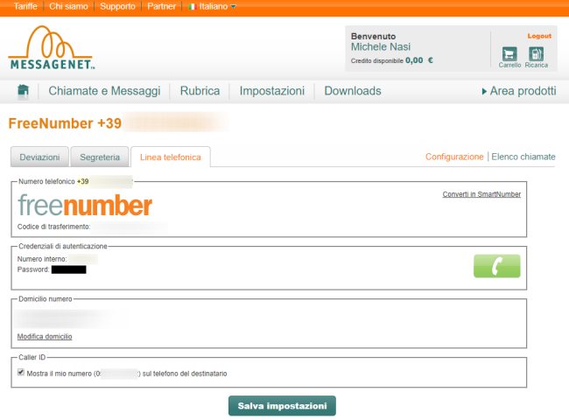Switch to the Segreteria tab
Image resolution: width=569 pixels, height=420 pixels.
pyautogui.click(x=99, y=158)
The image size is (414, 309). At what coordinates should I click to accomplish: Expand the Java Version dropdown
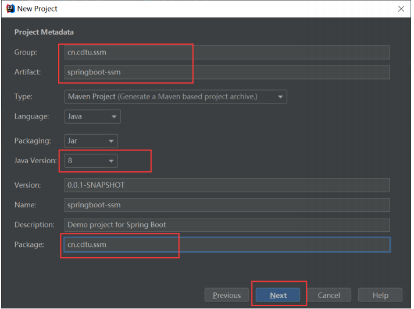(91, 160)
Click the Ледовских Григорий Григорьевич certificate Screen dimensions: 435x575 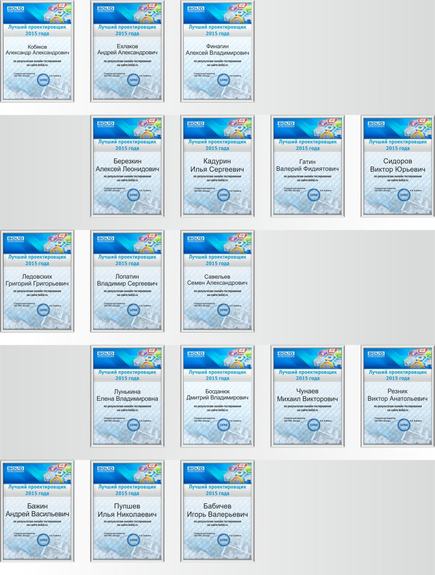click(37, 281)
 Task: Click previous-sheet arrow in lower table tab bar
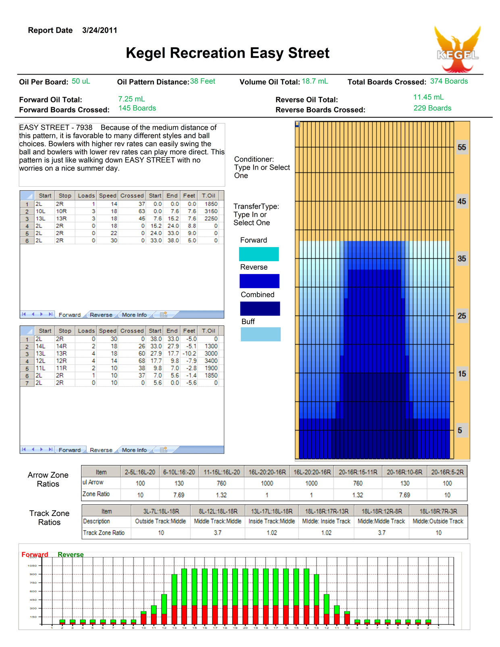(33, 449)
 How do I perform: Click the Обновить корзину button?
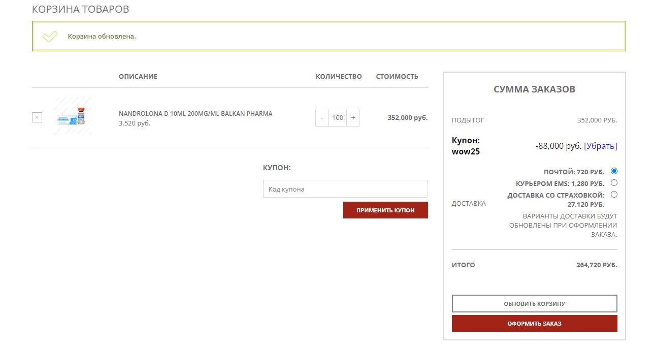point(534,304)
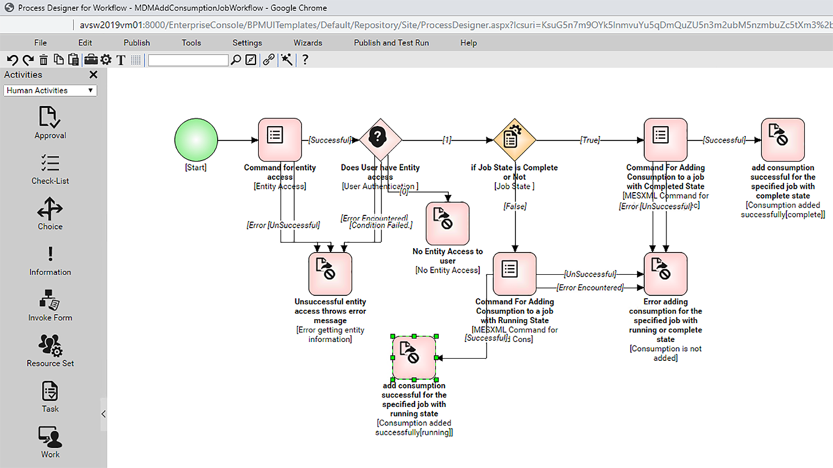Click the toolbar search input field

tap(188, 60)
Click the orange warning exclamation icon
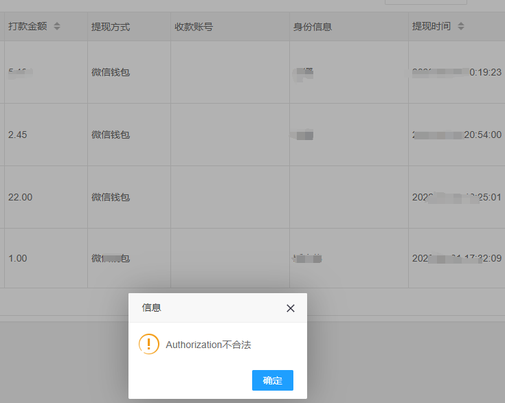Screen dimensions: 505x403 tap(148, 344)
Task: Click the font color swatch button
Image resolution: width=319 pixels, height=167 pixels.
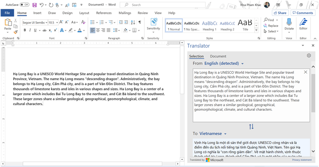Action: (x=79, y=30)
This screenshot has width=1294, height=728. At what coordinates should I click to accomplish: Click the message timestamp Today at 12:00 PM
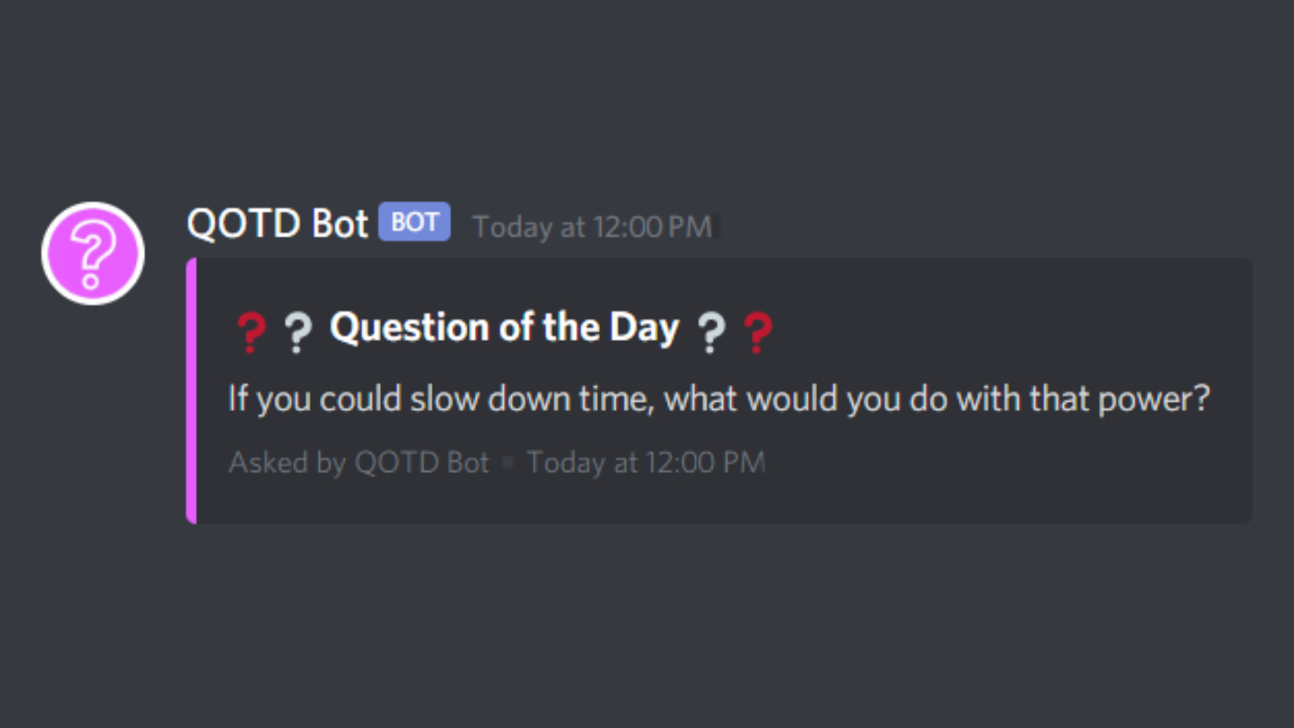pyautogui.click(x=592, y=226)
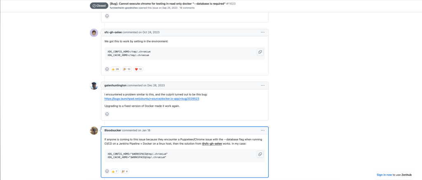Open options menu on sfc-gh-selee's comment
Viewport: 422px width, 180px height.
pyautogui.click(x=263, y=32)
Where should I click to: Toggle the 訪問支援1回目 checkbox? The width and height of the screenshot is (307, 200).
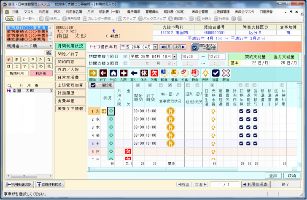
==========
## Do this
Give the stretch of items from the line that contains "How do I perform: Click" through the line that contains "Screen dimensions: 505x403 tap(148, 344)" as a Markdown table with the columns Row and Line, numbering each line and leaving out blank lines. Leave the pictures out of the answer.

## Reply
| Row | Line |
|---|---|
| 1 |  How do I perform: Click the Обновить корзину button? |
| 2 | point(534,304) |
| 3 | Click the toolbar search input field |
| 4 | tap(188, 60) |
| 5 | Click the orange warning exclamation icon |
| 6 | Screen dimensions: 505x403 tap(148, 344) |